▸ **TASK STATEMENT**: Can you reproduce word for word the material from the line with "Task: Click the HAVE" to the line with "Select the Date", including both of those lines?

▸ **TASK DATA**:
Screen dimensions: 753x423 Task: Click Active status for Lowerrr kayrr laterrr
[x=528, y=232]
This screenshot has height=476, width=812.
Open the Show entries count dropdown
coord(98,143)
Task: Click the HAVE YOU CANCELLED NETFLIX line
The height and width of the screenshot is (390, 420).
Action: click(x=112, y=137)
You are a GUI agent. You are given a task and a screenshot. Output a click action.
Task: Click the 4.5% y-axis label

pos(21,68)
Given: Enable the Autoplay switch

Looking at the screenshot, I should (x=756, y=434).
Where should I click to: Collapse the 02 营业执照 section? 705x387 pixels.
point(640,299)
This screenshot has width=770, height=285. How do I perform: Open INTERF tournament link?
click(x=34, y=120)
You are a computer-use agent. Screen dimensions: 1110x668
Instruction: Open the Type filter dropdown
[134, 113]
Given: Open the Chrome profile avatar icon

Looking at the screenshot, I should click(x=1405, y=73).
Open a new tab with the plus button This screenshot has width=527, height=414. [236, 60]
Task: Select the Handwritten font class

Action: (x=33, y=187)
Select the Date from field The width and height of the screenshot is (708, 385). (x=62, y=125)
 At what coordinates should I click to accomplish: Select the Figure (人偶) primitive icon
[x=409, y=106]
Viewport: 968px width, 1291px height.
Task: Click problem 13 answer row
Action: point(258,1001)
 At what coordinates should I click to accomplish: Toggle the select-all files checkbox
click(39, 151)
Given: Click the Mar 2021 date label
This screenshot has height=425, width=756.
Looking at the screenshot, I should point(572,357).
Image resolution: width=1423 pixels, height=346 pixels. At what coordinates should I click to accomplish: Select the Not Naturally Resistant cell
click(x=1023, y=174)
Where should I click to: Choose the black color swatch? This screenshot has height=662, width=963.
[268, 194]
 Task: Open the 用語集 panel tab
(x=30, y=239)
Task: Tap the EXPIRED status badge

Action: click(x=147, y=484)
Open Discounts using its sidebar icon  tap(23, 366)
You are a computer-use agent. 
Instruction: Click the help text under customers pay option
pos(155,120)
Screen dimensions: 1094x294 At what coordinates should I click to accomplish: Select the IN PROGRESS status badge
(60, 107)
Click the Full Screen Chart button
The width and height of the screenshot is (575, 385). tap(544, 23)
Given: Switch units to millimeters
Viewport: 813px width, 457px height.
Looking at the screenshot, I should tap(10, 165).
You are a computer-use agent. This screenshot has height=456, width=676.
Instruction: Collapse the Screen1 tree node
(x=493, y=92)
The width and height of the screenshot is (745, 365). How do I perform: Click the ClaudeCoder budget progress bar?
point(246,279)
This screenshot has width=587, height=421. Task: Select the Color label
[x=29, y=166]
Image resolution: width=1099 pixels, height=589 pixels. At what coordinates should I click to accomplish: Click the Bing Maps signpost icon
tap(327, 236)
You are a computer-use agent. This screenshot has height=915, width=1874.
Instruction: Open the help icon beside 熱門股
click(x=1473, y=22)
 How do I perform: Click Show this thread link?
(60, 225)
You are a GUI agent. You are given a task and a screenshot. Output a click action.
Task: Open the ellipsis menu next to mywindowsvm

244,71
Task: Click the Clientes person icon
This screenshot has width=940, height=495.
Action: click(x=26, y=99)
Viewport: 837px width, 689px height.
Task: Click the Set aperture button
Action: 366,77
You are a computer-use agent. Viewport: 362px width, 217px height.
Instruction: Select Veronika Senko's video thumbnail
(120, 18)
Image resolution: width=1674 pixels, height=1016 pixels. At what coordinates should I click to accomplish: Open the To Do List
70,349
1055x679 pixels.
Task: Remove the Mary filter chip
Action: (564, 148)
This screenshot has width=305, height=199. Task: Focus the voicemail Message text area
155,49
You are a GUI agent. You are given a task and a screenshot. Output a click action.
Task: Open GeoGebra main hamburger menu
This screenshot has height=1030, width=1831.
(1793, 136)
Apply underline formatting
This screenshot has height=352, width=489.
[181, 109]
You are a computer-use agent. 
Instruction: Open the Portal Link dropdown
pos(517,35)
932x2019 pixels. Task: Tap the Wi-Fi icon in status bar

▸ **EXPECTED OUTPUT**:
Task: Click the HAVE YOU CANCELLED NETFLIX line
The height and width of the screenshot is (390, 420).
Action: click(x=112, y=137)
You are a GUI agent. You are given a task and a screenshot. Output a click action.
Task: Click the 4.5% y-axis label

pos(21,68)
Given: Enable the Autoplay switch

Looking at the screenshot, I should (x=756, y=434).
Where should I click to: Collapse the 02 营业执照 section? 705x387 pixels.
point(640,299)
This screenshot has width=770, height=285. How do I perform: Open INTERF tournament link?
click(x=34, y=120)
You are a computer-use agent. Screen dimensions: 1110x668
Instruction: Open the Type filter dropdown
[134, 113]
Given: Open the Chrome profile avatar icon

Looking at the screenshot, I should click(x=1405, y=73).
Open a new tab with the plus button This screenshot has width=527, height=414. [236, 60]
Task: Select the Handwritten font class

Action: (x=33, y=187)
Select the Date from field The width and height of the screenshot is (708, 385). (x=62, y=125)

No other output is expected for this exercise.